Top of DATA FOR THE TASK
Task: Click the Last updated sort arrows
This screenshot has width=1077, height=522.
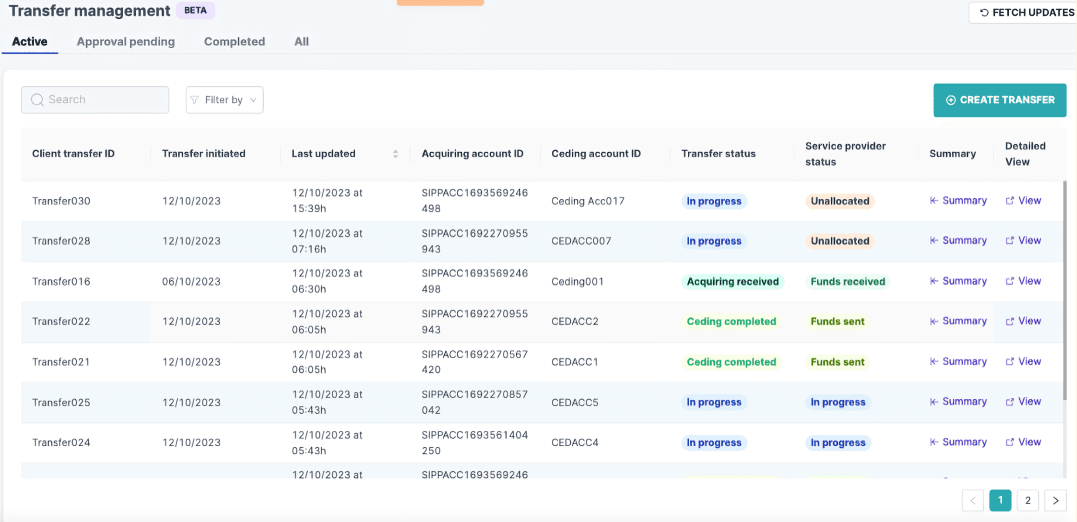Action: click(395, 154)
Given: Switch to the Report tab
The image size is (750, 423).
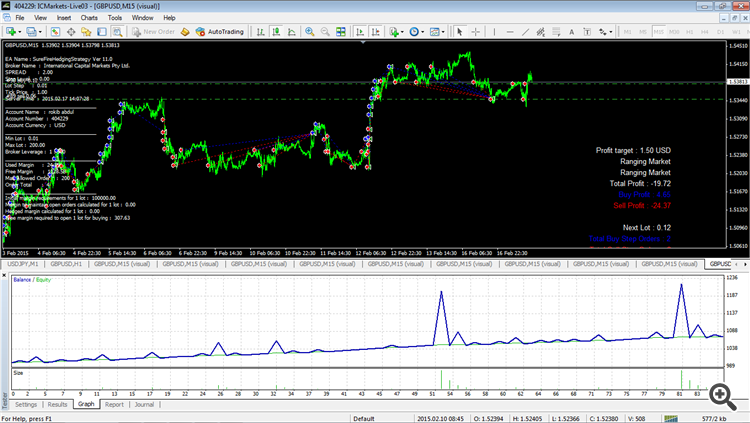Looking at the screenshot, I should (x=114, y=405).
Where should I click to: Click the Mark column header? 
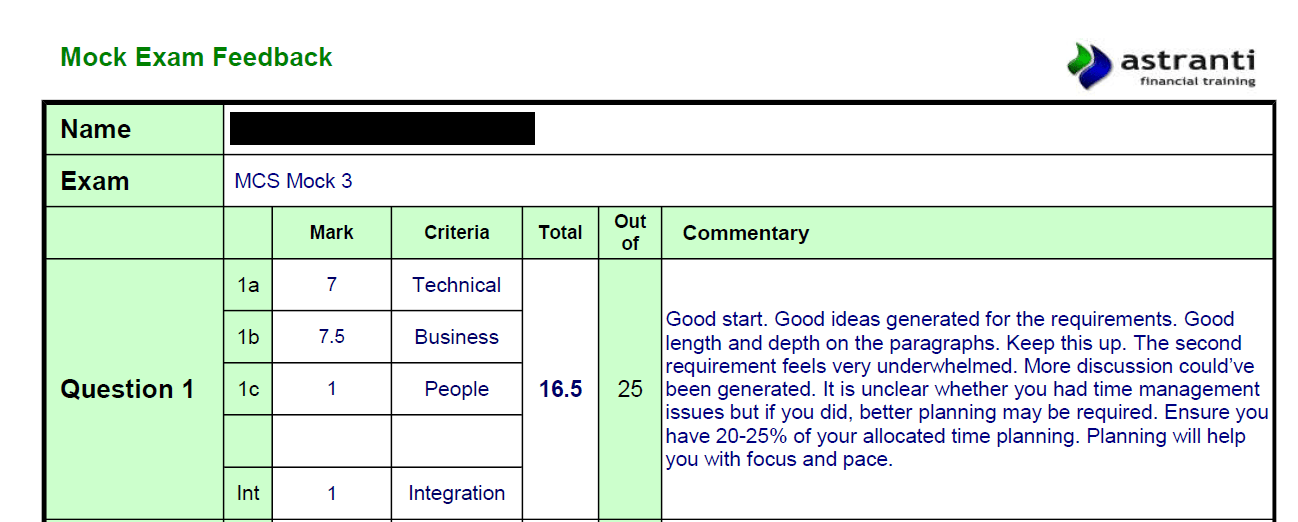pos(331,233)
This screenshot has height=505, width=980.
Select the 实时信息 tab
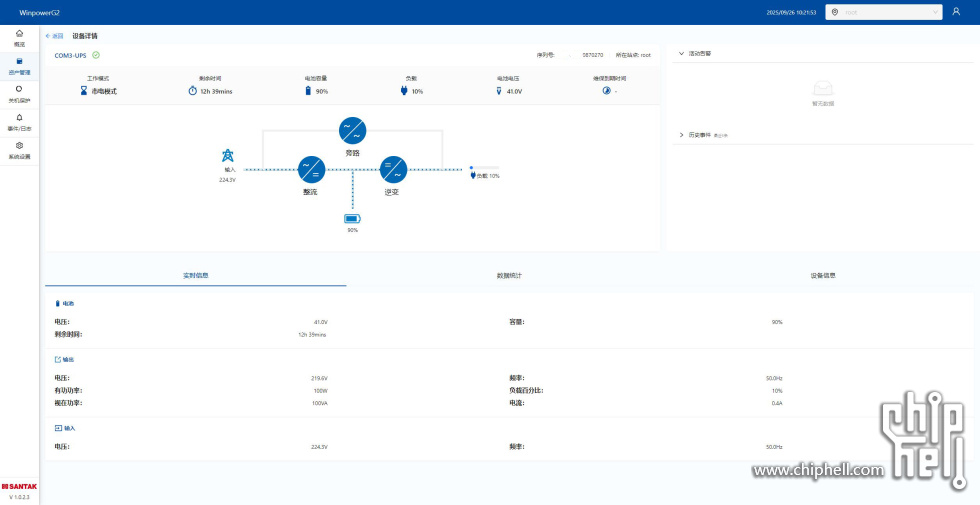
Bottom of DATA FOR THE TASK
▸ ACTIVITY: Would you write out the material above in full, exactly as given, except for its pictures?

▸ TASK RESULT:
Task: Click the Last updated sort arrows
This screenshot has width=1077, height=522.
Action: click(395, 154)
Given: Switch to the Report tab
The image size is (750, 423).
Looking at the screenshot, I should (x=114, y=405).
Where should I click to: Click the Mark column header? 
pos(331,233)
This screenshot has height=505, width=980.
Select the 实时信息 tab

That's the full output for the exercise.